Grzegorz P. od roku przebywa w areszcie. W tym czasie śledczy zlecili biegłym wykonanie badań psychiatrycznych.
- Oskarżony nie tylko dopuścił się zgwałcenia i pozbawienia wzroku, ale także zachowywał się kompletnie nieracjonalnie. Stosował wobec kobiety przemoc w sytuacji, kiedy była ona nieuzasadniona. Opór pokrzywdzonej został dawno przełamany, a mężczyzna w sposób sadystyczny się nad nią znęcał
- mówi Piotr Gruszka, szef Prokuratury Rejonowej w Gnieźnie.
Biegli stwierdzili, że w czasie popełnienia czynu Grzegorz P. był świadomy tego co robi.

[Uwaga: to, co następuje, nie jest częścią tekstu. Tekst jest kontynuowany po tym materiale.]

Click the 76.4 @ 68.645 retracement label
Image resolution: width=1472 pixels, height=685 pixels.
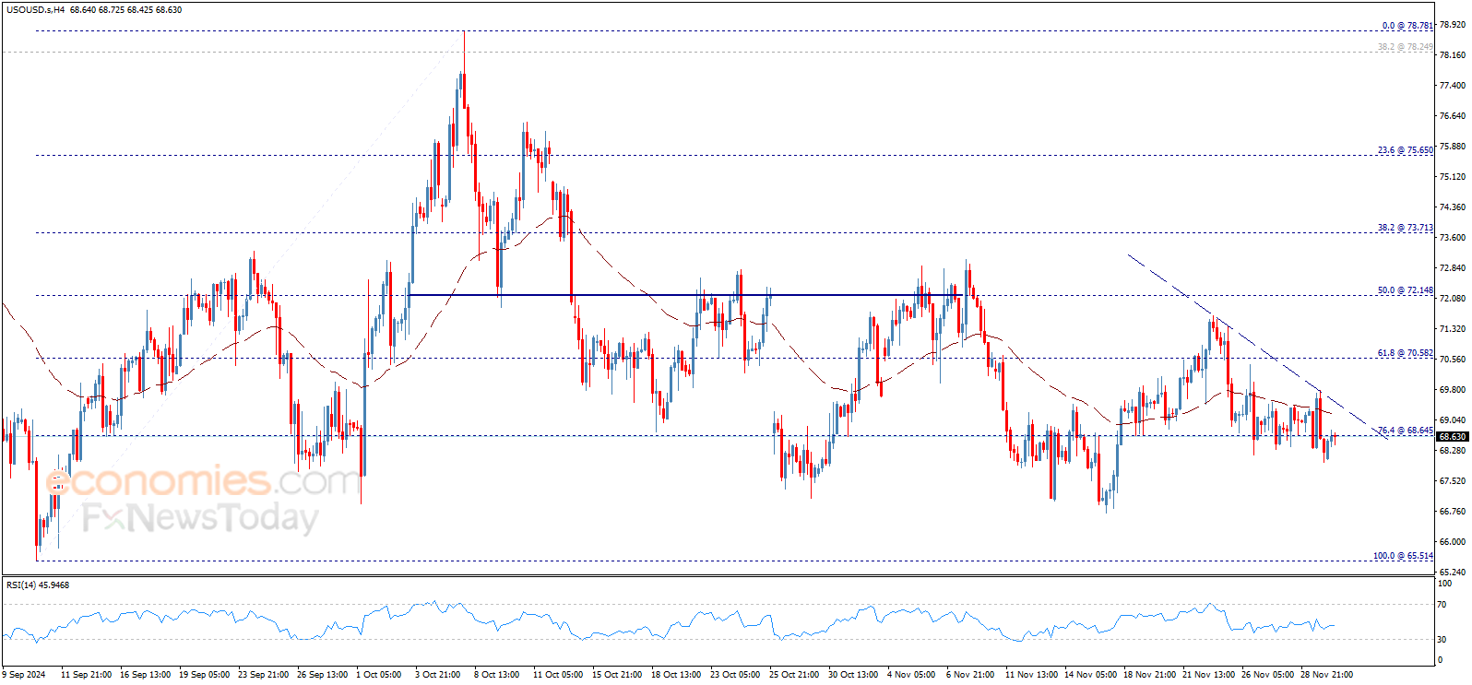(1406, 431)
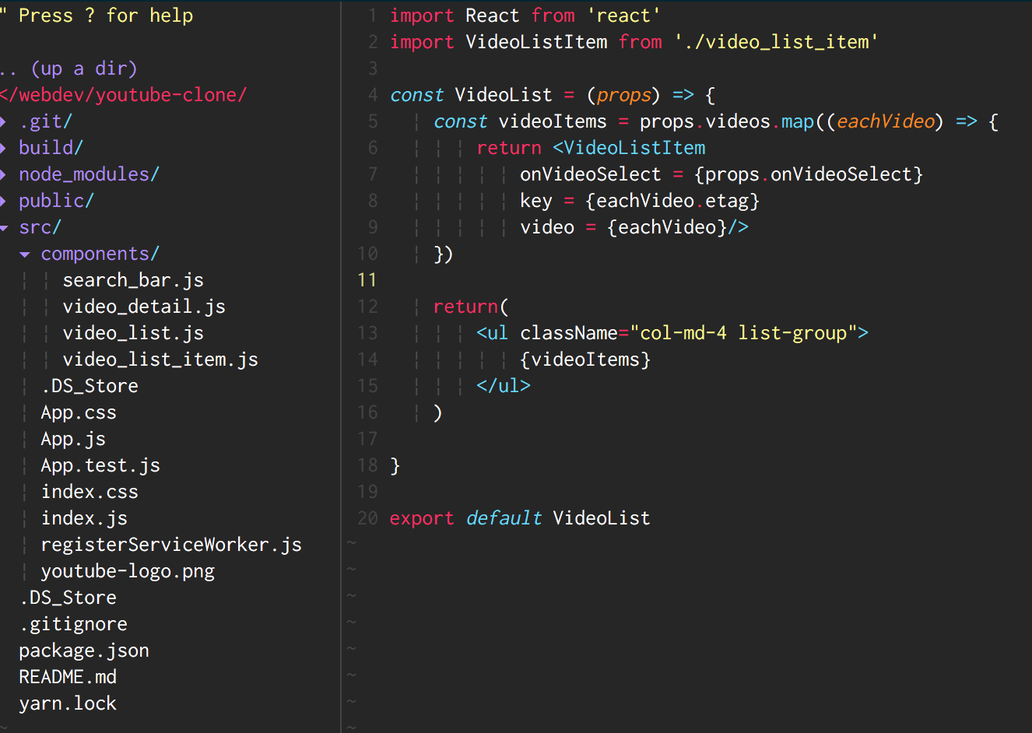Expand the public/ directory arrow
Image resolution: width=1032 pixels, height=733 pixels.
pyautogui.click(x=4, y=201)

45-latkowi zarzuca się popełnienie ośmiu przestępstw. Jednym z nich było siłowe wciskanie kciukami gałek ocznych, co spowodowało obrażenia ciała w postaci następowej ślepoty obustronnej oraz krwiaków obu powiek, złamanie ściany zatoki szczękowej z przemieszczeniem, a także złamanie zębów.
- To wszystko spowodowało ciężki uszczerbek na zdrowiu pokrzywdzonej. Mężczyzna doprowadził kobietę do stanu bezbronności, a przez ciągnięcie za włosy doprowadził ją przemocą do obcowania płciowego - opowiada Gruszka.
W trakcie postępowania przygotowawczego śledczy ustalili, że podobne zachowania oskarżonego miały miejsce jeszcze przed tragicznym zdarzeniem. W połowie października 2015 roku, a więc w tym samym miesiącu, naruszył nietykalność osobistą kobiety w ten sposób, że uderzał ją ręką w twarz i również wtedy wkładał jej palec w oko.
- Zachowania te zakwalifikowano jako naruszenie nietykalności osobistej ze względu na to, że nie wywołały żadnych skutków w postaci obrażeń ciała - opowiada prok. Gruszka.
- Już kilka dni przed tragicznym zdarzeniem podejrzany podobnie zachowywał się wobec pokrzywdzonej i to już mogło nasunąć jakieś myśli, że jego działanie jest nieracjonalne, nakierowane na jakieś dziwne, sadystyczne zachowania.
W nocy z 11 na 12 października pozbawił pokrzywdzoną wolności. Zamknął ją w mieszkaniu i więził przez przynajmniej 3 dni - dodaje szef Prokuratury Rejonowej w Gnieźnie.
Zdaniem prokuratora, tragiczne skutki mogły nastąpić również z tego powodu, że pokrzywdzona nie reagowała na niewłaściwe zachowania oskarżonego.
- Może to rozzuchwaliło podejrzanego do tego stopnia, że zaczął grozić nie tylko pokrzywdzonej, ale także członkom jej rodziny i znajomym. Mówił, że pozbawi ich życia - opisuje P. Gruszka.
Wszystkie przestępstwa są popełnione w warunkach recydywy, ponieważ oskarżony był wielokrotnie karany za podobne przestępstwa i odbywał już karę pozbawienia wolności.